Did you provide copies of both your old as well as new passports along with the form?

Also, check your visa grant letter. It might have a section for "Changes of Passport details". Not sure about your 186, but the 189/ 190 grant letters do have this. It says:


> It is important to notify us of changes to your passport details if you are travelling. This includes details of any new passport you obtain to replace a passport that has expired or been lost/stolen/destroyed, and any additional passport of another nationality you hold. The details of any new passport that you provide will be linked to your record on the department's systems to facilitate your travel. You are required to do this in writing and notify the nearest office of the department. You can use Form 929 Change of address and/or passport details to notify us.

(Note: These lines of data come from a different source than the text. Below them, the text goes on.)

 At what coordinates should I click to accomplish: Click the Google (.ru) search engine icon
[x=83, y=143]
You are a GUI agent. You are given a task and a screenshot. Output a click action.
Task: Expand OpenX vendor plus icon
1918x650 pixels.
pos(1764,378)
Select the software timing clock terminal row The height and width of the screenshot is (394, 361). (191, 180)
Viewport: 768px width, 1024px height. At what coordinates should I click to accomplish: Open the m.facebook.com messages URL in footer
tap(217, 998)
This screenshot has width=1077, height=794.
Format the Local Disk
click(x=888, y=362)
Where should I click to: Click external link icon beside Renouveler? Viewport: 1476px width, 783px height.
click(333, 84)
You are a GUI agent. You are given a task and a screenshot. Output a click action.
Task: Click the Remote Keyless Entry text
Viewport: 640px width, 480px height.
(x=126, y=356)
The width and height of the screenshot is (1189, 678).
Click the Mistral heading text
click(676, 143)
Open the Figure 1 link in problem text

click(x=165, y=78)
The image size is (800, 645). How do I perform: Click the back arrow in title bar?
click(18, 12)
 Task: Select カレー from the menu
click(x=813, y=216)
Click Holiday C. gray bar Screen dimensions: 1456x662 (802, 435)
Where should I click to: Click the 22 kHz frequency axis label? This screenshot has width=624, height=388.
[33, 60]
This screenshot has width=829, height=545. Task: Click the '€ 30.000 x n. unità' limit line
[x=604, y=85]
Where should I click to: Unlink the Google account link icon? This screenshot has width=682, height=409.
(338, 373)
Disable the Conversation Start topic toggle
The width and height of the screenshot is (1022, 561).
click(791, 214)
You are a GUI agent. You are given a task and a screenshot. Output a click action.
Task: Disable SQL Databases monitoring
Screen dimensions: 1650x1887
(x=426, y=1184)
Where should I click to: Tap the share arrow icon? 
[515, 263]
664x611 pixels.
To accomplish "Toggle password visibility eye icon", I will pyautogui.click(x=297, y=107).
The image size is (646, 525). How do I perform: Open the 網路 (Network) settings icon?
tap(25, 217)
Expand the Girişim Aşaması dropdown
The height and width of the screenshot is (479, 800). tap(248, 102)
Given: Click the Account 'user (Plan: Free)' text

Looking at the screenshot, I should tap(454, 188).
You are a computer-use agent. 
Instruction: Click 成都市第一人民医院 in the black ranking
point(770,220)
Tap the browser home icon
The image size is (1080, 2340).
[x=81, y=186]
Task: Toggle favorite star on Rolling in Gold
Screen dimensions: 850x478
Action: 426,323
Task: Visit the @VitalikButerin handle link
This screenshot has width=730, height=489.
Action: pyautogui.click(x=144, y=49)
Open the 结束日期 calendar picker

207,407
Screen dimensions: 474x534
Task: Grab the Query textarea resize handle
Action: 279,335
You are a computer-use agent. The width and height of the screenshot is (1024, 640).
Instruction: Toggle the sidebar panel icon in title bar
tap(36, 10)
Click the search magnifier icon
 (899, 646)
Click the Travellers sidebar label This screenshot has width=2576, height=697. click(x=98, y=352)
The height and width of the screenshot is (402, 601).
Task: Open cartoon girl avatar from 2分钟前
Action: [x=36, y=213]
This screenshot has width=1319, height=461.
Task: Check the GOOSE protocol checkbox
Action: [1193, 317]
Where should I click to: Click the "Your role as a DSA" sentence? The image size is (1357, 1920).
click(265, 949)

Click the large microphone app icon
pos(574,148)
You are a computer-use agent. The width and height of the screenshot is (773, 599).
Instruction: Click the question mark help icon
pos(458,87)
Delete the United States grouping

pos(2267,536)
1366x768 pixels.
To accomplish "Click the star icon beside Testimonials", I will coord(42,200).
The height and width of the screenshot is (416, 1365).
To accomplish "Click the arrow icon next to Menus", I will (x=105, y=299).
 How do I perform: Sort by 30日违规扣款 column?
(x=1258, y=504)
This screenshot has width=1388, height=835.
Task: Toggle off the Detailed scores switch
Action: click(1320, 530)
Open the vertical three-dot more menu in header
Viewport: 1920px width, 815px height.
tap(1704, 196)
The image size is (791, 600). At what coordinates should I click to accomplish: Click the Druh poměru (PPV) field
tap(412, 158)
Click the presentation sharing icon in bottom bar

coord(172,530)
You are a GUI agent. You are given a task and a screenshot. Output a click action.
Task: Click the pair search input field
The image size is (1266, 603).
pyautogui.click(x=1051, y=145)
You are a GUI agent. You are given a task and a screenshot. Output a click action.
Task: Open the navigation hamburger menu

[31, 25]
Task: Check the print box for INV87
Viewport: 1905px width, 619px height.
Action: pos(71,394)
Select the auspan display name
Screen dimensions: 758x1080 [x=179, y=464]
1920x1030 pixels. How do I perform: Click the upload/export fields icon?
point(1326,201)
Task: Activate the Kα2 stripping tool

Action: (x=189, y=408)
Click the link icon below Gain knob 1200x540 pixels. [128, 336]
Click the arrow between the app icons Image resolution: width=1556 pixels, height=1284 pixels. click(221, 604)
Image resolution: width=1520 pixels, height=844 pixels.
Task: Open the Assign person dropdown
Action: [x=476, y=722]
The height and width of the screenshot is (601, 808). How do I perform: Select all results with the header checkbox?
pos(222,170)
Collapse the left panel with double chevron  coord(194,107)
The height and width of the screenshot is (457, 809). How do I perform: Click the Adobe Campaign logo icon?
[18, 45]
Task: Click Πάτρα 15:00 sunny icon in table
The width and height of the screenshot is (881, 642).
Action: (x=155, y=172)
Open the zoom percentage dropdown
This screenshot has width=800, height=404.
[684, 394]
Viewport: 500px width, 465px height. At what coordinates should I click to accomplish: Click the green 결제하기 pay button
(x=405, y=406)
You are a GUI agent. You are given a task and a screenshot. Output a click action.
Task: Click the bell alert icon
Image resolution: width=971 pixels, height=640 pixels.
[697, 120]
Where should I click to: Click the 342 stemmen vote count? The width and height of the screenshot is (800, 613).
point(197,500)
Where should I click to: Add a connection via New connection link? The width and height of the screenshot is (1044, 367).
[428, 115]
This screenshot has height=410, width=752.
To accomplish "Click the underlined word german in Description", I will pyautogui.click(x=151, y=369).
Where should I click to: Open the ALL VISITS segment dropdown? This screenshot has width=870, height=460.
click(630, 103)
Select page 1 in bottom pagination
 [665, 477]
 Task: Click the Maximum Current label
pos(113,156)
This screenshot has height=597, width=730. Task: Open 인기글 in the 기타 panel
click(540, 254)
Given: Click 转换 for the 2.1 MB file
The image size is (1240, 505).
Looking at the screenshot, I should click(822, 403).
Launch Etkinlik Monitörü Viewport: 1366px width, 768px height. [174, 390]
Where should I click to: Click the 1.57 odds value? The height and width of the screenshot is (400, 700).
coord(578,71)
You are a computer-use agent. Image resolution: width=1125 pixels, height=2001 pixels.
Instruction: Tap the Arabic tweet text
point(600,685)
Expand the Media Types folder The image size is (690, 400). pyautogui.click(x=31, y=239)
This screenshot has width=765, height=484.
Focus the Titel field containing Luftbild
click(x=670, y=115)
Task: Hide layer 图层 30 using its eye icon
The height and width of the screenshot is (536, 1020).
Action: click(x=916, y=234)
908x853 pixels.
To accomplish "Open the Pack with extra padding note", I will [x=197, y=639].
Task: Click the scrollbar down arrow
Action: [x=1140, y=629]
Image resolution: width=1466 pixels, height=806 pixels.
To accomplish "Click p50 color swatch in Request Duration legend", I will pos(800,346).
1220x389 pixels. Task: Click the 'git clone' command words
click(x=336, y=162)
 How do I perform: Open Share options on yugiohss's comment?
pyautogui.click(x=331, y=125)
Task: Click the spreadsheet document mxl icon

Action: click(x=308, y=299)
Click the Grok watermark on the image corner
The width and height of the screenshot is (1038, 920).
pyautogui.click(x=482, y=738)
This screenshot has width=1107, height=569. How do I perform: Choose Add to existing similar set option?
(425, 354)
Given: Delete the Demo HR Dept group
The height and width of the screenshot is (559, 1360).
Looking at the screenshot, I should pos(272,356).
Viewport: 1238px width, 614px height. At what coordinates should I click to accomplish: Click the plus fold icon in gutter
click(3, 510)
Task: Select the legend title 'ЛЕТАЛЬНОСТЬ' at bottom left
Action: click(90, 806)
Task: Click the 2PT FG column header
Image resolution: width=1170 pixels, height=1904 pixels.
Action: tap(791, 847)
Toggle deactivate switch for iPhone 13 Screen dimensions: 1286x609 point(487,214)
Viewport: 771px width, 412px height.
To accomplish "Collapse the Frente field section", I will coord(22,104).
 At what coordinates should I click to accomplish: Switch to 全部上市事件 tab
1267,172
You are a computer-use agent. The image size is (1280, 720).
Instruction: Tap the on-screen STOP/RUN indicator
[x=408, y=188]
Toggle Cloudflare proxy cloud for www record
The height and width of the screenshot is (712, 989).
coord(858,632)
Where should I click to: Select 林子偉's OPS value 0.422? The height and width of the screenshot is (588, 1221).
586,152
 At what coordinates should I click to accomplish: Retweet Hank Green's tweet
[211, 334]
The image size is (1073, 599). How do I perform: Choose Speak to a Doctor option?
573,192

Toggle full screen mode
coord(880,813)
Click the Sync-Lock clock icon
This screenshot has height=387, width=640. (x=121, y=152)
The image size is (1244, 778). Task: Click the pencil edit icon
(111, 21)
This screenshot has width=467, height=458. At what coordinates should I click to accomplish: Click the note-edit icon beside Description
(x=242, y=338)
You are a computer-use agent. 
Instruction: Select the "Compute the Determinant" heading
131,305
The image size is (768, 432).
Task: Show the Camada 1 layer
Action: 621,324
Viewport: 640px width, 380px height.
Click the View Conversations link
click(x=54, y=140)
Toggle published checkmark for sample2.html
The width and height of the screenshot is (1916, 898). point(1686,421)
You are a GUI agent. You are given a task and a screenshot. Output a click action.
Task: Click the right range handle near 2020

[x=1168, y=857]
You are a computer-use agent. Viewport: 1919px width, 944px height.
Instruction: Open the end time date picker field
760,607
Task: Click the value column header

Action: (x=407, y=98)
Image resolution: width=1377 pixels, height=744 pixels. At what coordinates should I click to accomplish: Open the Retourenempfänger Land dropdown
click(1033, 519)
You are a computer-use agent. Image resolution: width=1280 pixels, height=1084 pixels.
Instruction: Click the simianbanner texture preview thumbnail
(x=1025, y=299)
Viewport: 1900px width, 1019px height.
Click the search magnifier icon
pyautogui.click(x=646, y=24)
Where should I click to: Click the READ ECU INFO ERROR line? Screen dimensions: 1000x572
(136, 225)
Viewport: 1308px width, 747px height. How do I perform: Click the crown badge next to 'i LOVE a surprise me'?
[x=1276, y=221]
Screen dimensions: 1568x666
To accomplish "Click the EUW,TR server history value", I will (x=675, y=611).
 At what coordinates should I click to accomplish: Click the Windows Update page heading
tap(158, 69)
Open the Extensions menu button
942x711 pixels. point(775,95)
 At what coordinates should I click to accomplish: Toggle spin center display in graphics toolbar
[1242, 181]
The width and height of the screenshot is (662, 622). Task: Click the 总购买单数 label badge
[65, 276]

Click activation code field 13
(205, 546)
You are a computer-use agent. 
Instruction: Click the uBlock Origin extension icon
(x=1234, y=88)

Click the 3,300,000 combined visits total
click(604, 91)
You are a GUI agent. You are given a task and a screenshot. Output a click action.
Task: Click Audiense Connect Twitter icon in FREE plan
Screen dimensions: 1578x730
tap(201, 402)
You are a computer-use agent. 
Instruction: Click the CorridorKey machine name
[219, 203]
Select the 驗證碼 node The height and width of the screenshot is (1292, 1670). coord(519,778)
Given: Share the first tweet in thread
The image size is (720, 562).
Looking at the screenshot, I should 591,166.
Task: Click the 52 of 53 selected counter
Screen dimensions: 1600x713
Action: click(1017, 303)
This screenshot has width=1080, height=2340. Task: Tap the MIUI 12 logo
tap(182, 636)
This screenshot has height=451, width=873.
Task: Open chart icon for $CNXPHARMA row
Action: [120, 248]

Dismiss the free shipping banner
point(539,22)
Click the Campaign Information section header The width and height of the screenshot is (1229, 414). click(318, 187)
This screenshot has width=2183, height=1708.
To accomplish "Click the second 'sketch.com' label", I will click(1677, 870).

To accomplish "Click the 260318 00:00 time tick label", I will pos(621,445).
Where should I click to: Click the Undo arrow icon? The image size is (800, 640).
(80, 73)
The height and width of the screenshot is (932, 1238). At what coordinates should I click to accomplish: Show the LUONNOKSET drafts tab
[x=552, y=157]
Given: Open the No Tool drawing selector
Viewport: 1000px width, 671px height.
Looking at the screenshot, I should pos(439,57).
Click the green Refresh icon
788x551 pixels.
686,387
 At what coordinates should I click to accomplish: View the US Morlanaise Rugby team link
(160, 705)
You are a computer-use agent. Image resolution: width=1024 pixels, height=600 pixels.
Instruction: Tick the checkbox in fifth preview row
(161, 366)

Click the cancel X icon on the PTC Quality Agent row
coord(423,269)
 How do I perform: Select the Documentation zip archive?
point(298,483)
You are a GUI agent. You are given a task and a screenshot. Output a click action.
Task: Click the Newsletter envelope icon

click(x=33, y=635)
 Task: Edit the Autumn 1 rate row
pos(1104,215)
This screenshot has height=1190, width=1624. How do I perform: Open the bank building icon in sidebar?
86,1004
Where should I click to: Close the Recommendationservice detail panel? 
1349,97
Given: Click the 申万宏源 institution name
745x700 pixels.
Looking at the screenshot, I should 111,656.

Alternatively, if you have your case officer's email, you can write to them as well.

Lastly, when you travel, carry both your passports - just to be on the safer side.


----------



## Ma page (Aug 5, 2017)

Where we can send the form 929 .l send in Canberra but until now I don't have the answer yet.. what should I do.. can u help me please..


----------



## Stephaniechessa (Aug 22, 2017)

Wow I have the same issue


----------



## Hassali.abdi (Jul 28, 2014)

Hello Fellow forum members,

I need your help. I am on Permanent 100 visa granted 3 months ago. My home country is replacing all passports with an E-passport. This is suppose to be done within the next 20 months.

I wanted to replace it, unfortunately this is only done now in my home country-Kenya. This service is not available in Kenya high Commission in Canberra. 

I am now planing to go to Kenya and apply for the E-passport. The following is my question.

How am I going to send the new passport and to which office? Australia high commission in Kenya or to PR 100 visa office in Brisbane?

Should I fill form 929 and send with the passport ?

How long will it take for DIBP to update my new passport in their system so that I can travel back to the country?


Please help


Hassan


----------



## ali.azmat6 (Dec 6, 2017)

Ma page said:


> Where we can send the form 929 .l send in Canberra but until now I don't have the answer yet.. what should I do.. can u help me please..


The department does not update you at all. They have clearly mentioned in the form as well 
Note: The department will not acknowledge the return of this
form and will not contact you to confirm these details have been
updated.

The best way to check is vevo with by logging in with you new passport details . If the record is updated it will login successfully otherwise not.


----------



## ali.azmat6 (Dec 6, 2017)

I have one question regarding the form 929 . Does anyone know what is 
"Client number". In my visa grant letter i have file number and application Application receipt number but cant fine client number, is it TRN ?


----------